## ACTION ITEM
Only one stretch of the data below is needed. Output the lines from the one with "Task: Select the 老电影 (9) category" up to and including the one with "The width and height of the screenshot is (850, 505).", exactly as they stand.

## DATA TO EXAMINE
-=-=-
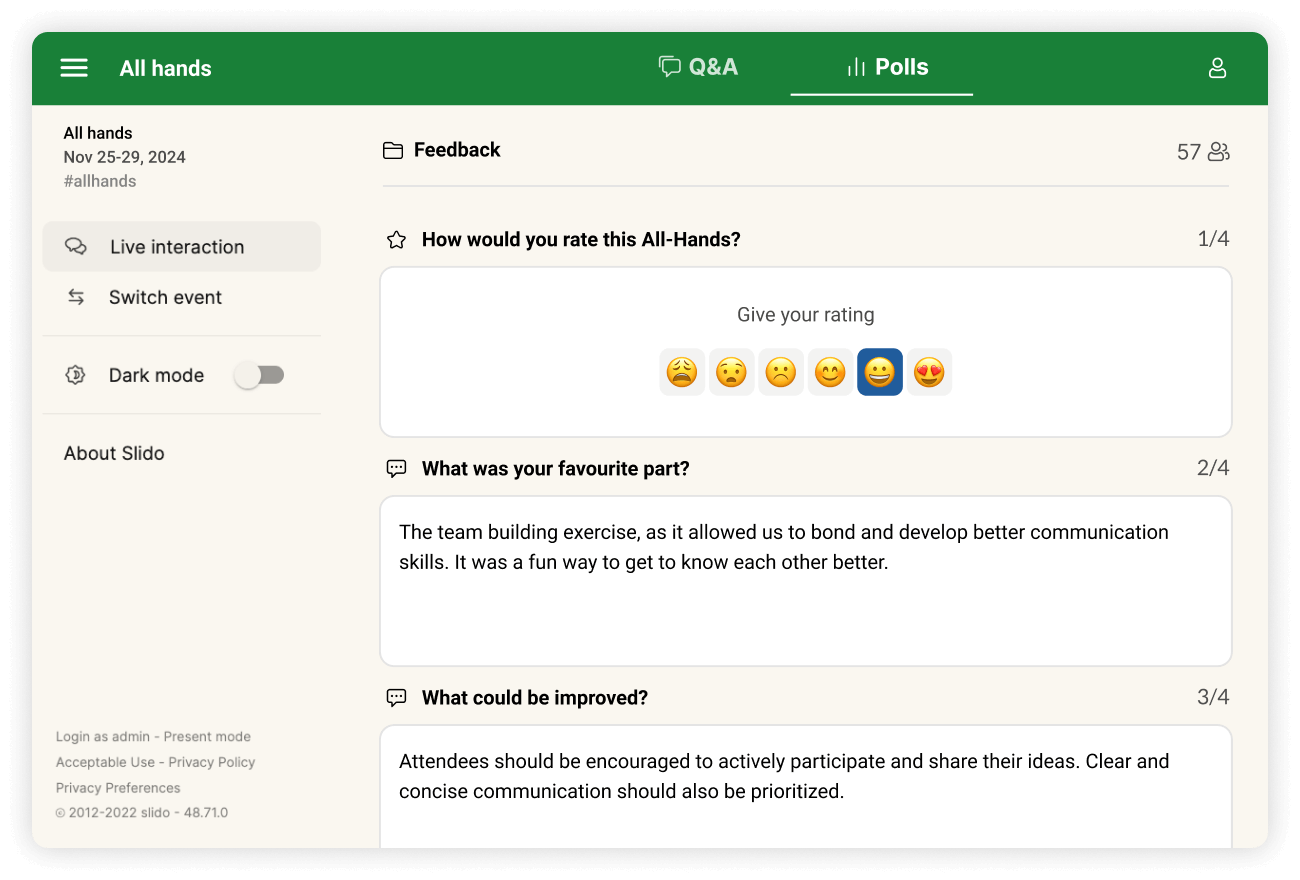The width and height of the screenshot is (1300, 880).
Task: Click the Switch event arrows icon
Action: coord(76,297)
-=-=-
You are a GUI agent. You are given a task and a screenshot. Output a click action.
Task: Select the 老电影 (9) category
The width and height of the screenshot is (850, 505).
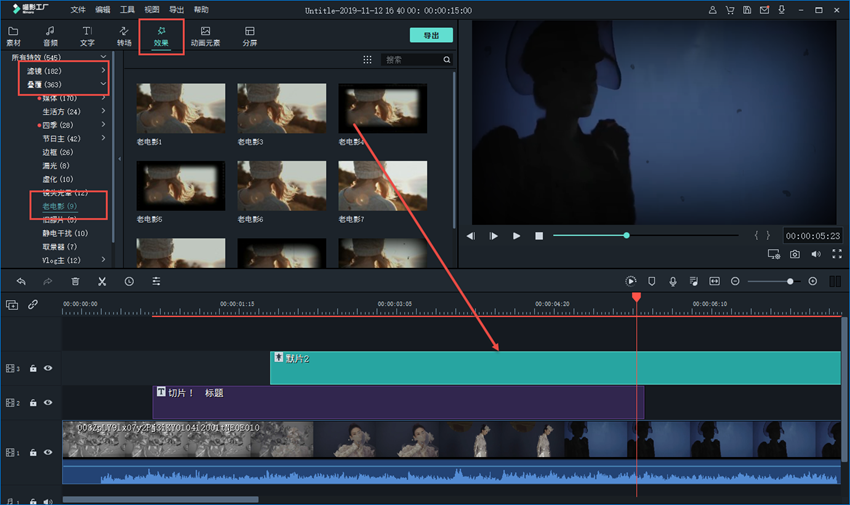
-=-=-
## WRITTEN ANSWER
Task: Select the 老电影 (9) category
The width and height of the screenshot is (850, 505).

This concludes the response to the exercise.